** start of DATA FOR THIS EXERCISE **
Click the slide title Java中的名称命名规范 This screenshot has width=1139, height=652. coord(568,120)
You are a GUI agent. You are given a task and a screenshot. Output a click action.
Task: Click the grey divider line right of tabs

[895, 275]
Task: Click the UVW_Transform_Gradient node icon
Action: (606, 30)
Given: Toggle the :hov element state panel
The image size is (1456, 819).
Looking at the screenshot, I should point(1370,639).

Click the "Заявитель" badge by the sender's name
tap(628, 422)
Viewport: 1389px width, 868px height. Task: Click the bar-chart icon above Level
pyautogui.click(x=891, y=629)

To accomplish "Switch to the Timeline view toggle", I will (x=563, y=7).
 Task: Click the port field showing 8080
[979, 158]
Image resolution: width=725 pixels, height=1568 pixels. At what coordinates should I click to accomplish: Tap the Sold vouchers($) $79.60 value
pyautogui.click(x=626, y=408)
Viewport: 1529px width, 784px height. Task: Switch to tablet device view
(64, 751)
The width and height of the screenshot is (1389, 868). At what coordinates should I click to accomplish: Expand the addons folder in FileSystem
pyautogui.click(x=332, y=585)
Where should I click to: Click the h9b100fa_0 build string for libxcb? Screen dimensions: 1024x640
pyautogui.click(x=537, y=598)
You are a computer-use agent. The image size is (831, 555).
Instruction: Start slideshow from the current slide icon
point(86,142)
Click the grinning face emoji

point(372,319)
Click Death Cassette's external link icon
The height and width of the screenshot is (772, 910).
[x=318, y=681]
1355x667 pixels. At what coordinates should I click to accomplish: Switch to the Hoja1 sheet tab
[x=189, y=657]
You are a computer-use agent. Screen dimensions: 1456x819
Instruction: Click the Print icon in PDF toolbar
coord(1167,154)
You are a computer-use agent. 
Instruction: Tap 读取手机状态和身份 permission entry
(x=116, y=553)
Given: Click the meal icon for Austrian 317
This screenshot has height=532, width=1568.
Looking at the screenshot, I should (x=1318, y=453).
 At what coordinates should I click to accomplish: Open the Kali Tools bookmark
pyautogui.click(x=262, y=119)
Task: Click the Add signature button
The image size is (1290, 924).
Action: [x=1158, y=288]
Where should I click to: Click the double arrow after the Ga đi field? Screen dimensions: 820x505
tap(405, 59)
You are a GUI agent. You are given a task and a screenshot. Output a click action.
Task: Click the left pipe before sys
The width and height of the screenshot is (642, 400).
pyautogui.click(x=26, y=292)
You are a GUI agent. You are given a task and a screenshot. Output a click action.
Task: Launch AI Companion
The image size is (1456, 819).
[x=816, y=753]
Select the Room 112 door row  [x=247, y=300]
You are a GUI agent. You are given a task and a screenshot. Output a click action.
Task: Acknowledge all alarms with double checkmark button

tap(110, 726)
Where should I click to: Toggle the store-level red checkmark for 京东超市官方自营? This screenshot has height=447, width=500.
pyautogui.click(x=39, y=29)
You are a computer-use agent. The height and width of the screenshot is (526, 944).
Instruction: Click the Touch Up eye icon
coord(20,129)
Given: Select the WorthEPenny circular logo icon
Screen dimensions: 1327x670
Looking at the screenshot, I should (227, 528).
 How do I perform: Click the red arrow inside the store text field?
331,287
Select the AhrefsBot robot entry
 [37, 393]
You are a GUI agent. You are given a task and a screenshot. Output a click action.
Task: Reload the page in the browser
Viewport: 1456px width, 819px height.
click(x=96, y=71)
** end of DATA FOR THIS EXERCISE **
**WHAT TO DO**
How many lines of the data above contain the string "double", counting uppercase and lowercase letters as distinct? Reply with only the number.

**SOLVED EXERCISE**
2